In this study, there were no statistically significant differences in overall response rate or duration of response between Black and White patients, indicating that in general ECP is likely a similarly effective treatment in both patient groups. Six patients had a best response of progression to ECP. While the underlying reasons for progression in these patients are unclear, several trends emerged. In terms of disease course, four of the six patients had progressed from early stage at diagnosis (defined as stage IA-IIA) to late-stage (defined as stage IIB-IVB) prior to ECP, and five of the six patients received ECP as a second-line or later treatment. Furthermore, Black patients with progression and failure to respond started ECP significantly later after diagnosis compared to patients who responded (median 68.3 months vs. 5.5 months; p = 0.02). First-line usage of ECP, ideally within two years of diagnosis, is known to improve the success rate for this treatment [Citation9]. Of note, responders and non-responders received similar ECP regimens, most commonly an established combination regimen of ECP and interferon-alpha and/or bexarotene.

In terms of demographic factors, five of the six patients identified as Black, four were young women, and all were overweight or obese. Potentially more aggressive behavior of CTCL has been reported in some young Black females but has not been definitively established. One analysis of 1,074 patients showed that Black women were more likely than White women to develop MF prior to the age of 40 (35% vs. 14.5%, p = 0.08) and to progress (OR 5.54, p = 0.0086) [Citation10]. Another study of 1,713 patients found that Black patients presented at a higher stage (OR 1.72, p = 0.02) and younger average age (51.5 vs. 59.2, p = 0.0001) [Citation1]. Other studies have not observed these associations [Citation4]. However, there is known heterogeneity in CTCL variants and outcomes within Black patients, as hypopigmented MF, a variant with an excellent prognosis, is more common in patients with skin of color.
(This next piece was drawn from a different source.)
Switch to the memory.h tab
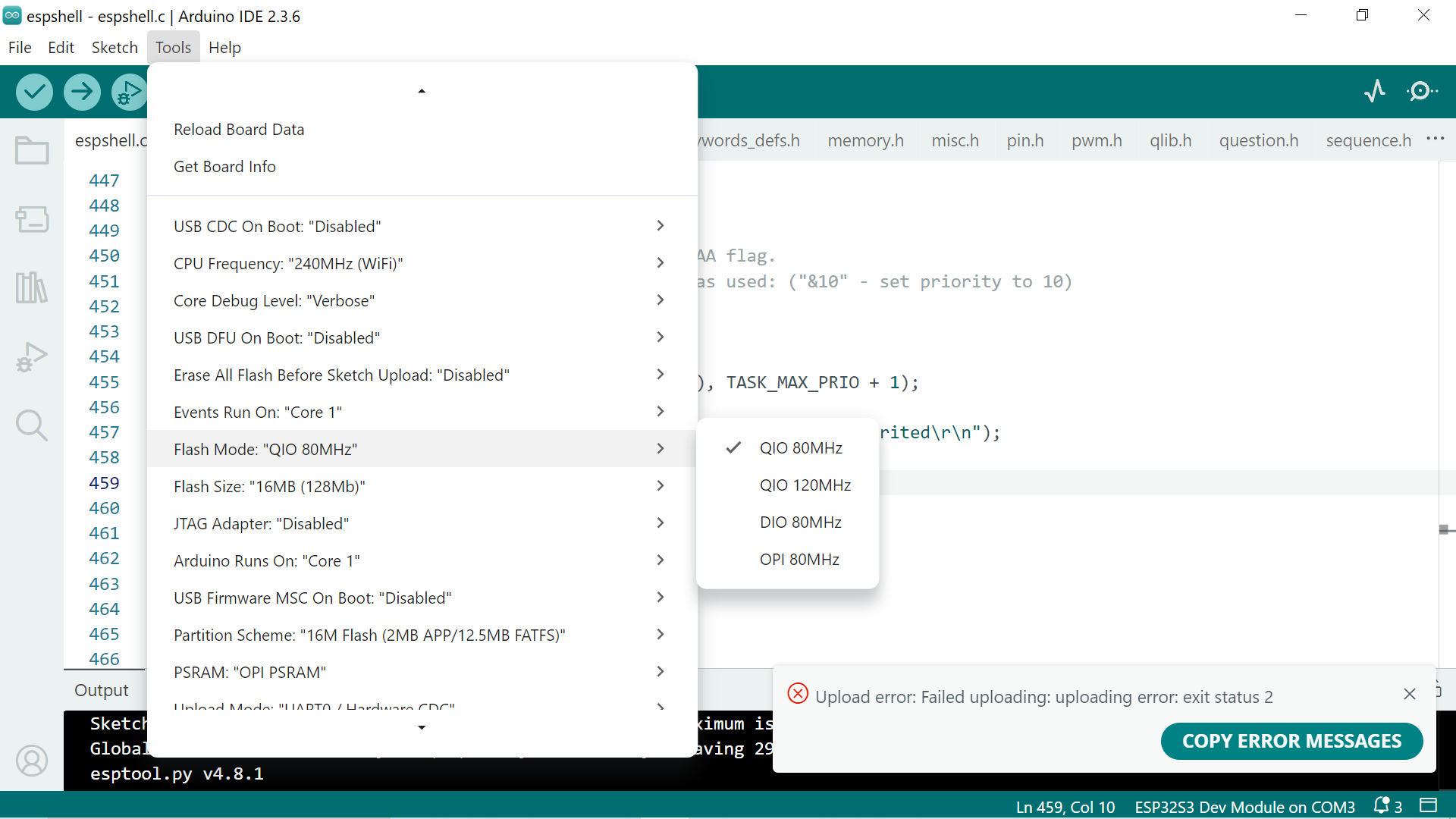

In our cohort, the two patients with hypopigmented MF responded favorably to ECP. There was also a trend that patients who progressed had a higher average BMI compared to all other patients (31.5 vs. 26.4; p = 0.06). Other larger-scale studies have not found an association between obesity and the severity of CTCL [Citation11]. However, in general, the role of obesity in outcomes of cancer is unclear, as described by the ‘obesity paradox’ [Citation12]. External challenges such as insurance issues or lack of treatment adherence also may have played a role in disease progression on ECP. Based on chart review, it was determined that two patients with progressive disease were lost to follow-up for several years before ECP could be started. However, full information regarding patients’ socioeconomic status and access to healthcare was not available by chart review. A limitation is that this is a retrospective study at a single institution; while this is one of the largest datasets regarding Black patients with CTCL on ECP, the statistical power is limited by the number of patients. A larger-scale and ideally prospective study is needed to tease out whether patients’ race, gender, and BMI are individually associated with increased likelihood of progression and failure to respond to ECP.

In conclusion, our results showed similar response rates and duration of response between Black patients and White patients. Young Black female patients with longstanding disease and prior disease progression comprised the majority of nonresponders with progression on ECP. Based on these findings, patients with known refractory MF/SS and progression prior to ECP, especially those who are young, Black, female, and/or have elevated BMI, should be monitored on ECP with increased caution, and alternative therapeutics should be considered promptly with signs of progression of disease.

IRB approval status

Reviewed and approved by the Johns Hopkins University Institutional Review Board (IRB00219125).

Disclosure statement

No potential conflict of interest was reported by the author(s).

Data availability statement

The data that support the findings of this study are available from the corresponding author, SR, upon reasonable request.

Additional information

Funding

The author(s) reported there is no funding associated with the work featured in this article.